As part of my RNA-Seq project analysis I wrote a program to organize a gene expression table for subsequent analyses. The reason I wrote the program is because cufflinks/cuffnorm output (1) amalgamated some separate genes being in close proximity to each other into one XLOC id (2) some genes occurred more than once in the list and at each occurrence had a different XLOC despite having the same gene name. I figured that the possible reason for that is because the same gene may have different TSS and hence will have different XLOC id. Therefore the final situation was that the same gene would have different FPKM expression values in each XLOC.

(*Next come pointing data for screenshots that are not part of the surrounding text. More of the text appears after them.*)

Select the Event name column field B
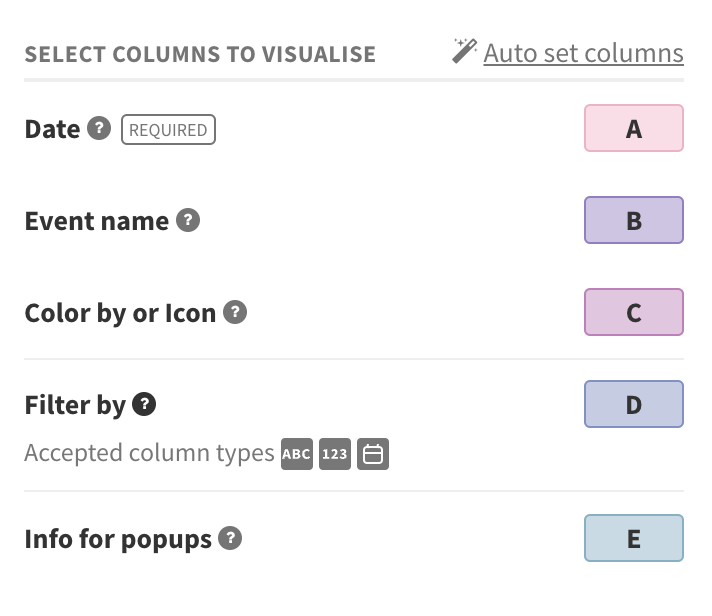 [633, 221]
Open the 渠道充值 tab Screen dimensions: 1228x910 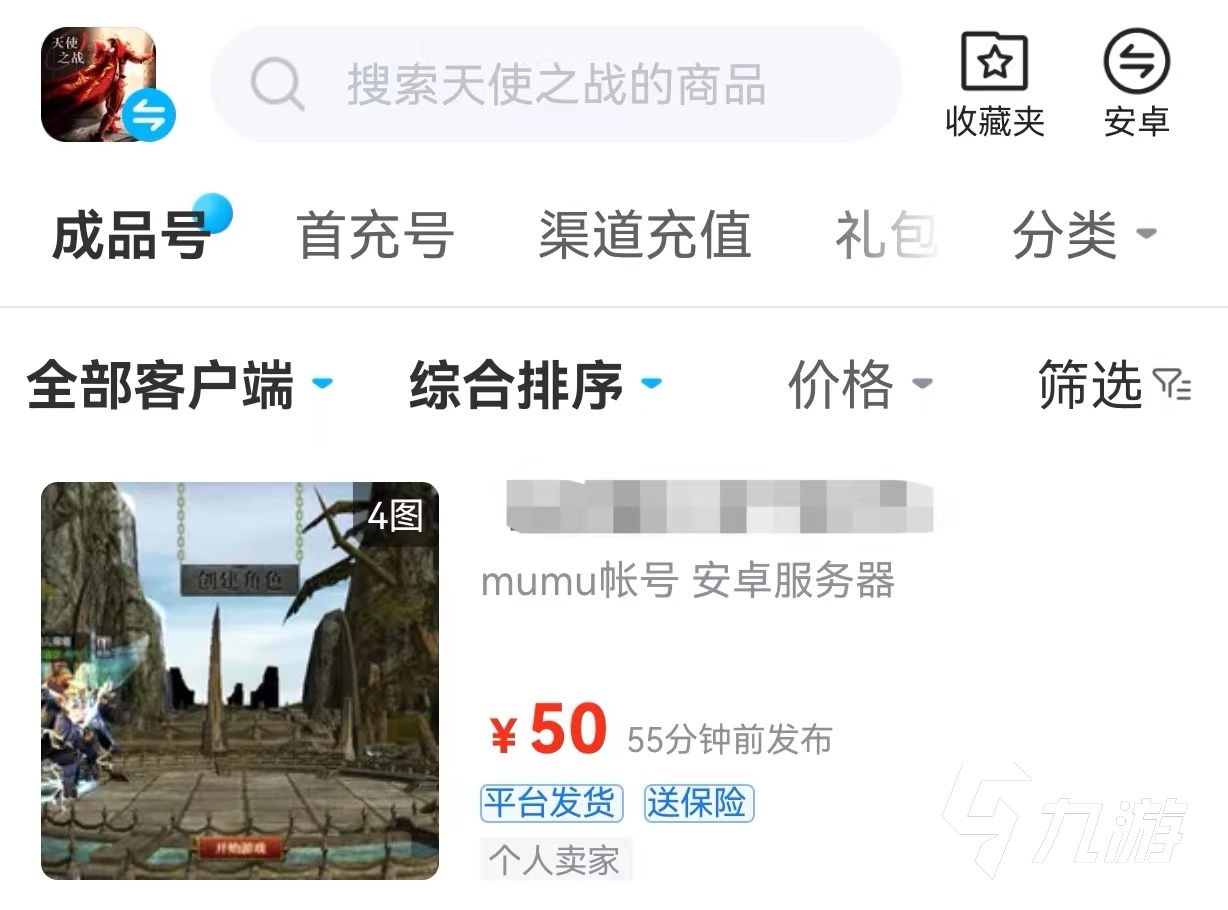click(644, 237)
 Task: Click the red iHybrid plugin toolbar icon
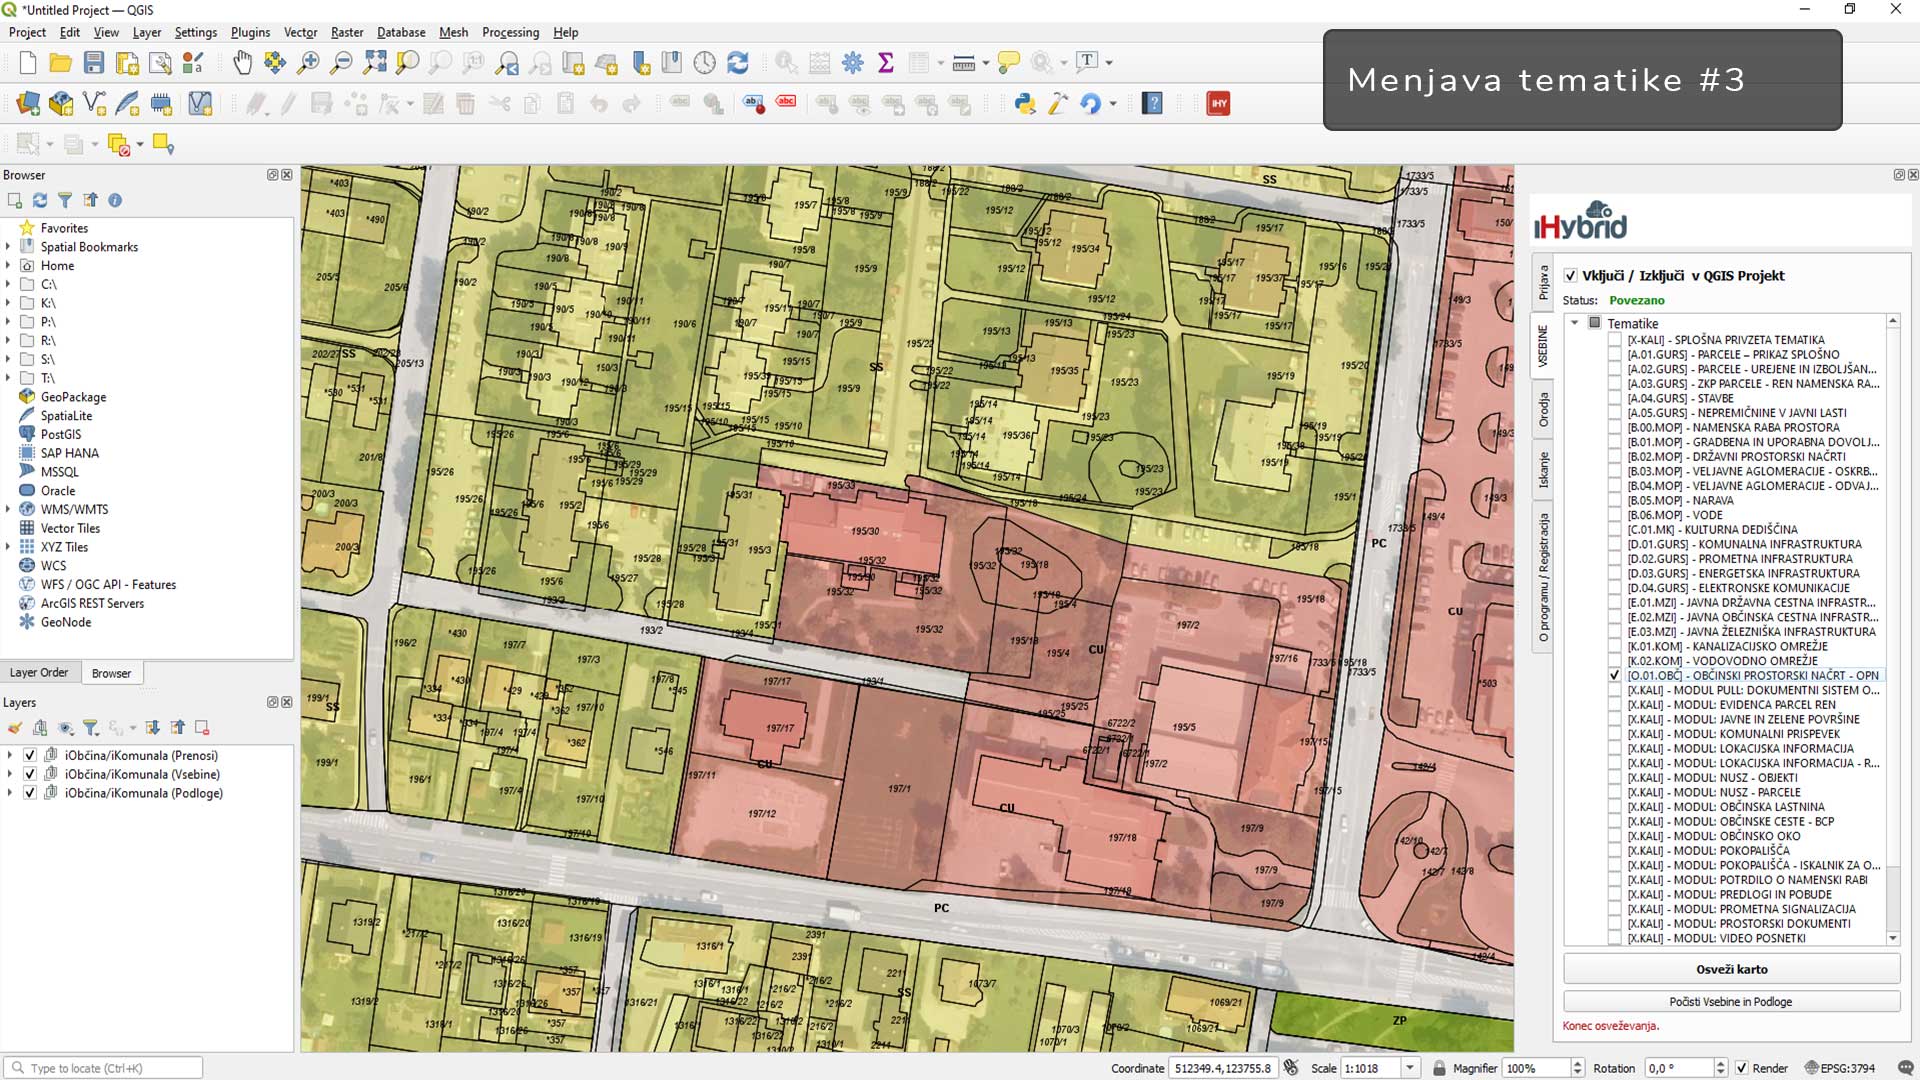1218,104
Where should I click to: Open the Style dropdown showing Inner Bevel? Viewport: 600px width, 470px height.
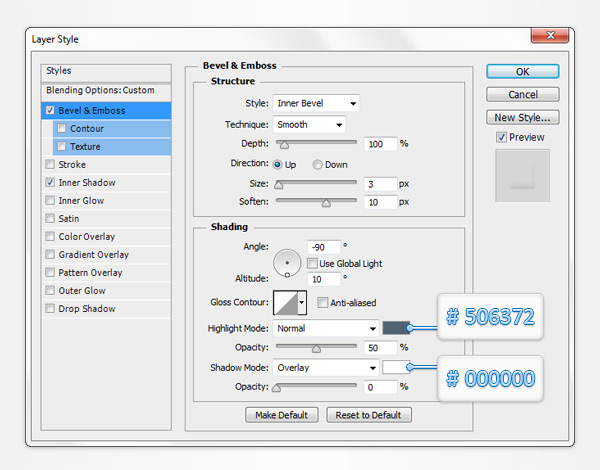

The program I wrote (1) separates genes sharing the same XLOC and assigns to them the original FPKM that was reported by cuffnorm per XLOC (2) identifies genes that occur multiple times and averages their expressions as reported in different XLOC ids. And here is my crucial question:
I noticed that these FPKM expressions can vary significantly between XLOCs. So for example imagine this situation:
gene_id gene_name sample 1 sample 2
XLOC_1 funnyGen 20 1
XLOC_3 funnyGen 2 1
Now, if we were to average the data as I wrote the program we end up with:
gene_name sample 1 sample 2
funnyGen 11 1
It seems to me the data could be significantly skewed. Is yoru advise then to average the FPKM data or perhaps only add them to each other. The letter scenario may be better in the type of scenario described above but averaging may be better for other. And hence I'm undecided for which option to go, an option that I can apply to the whole dataset.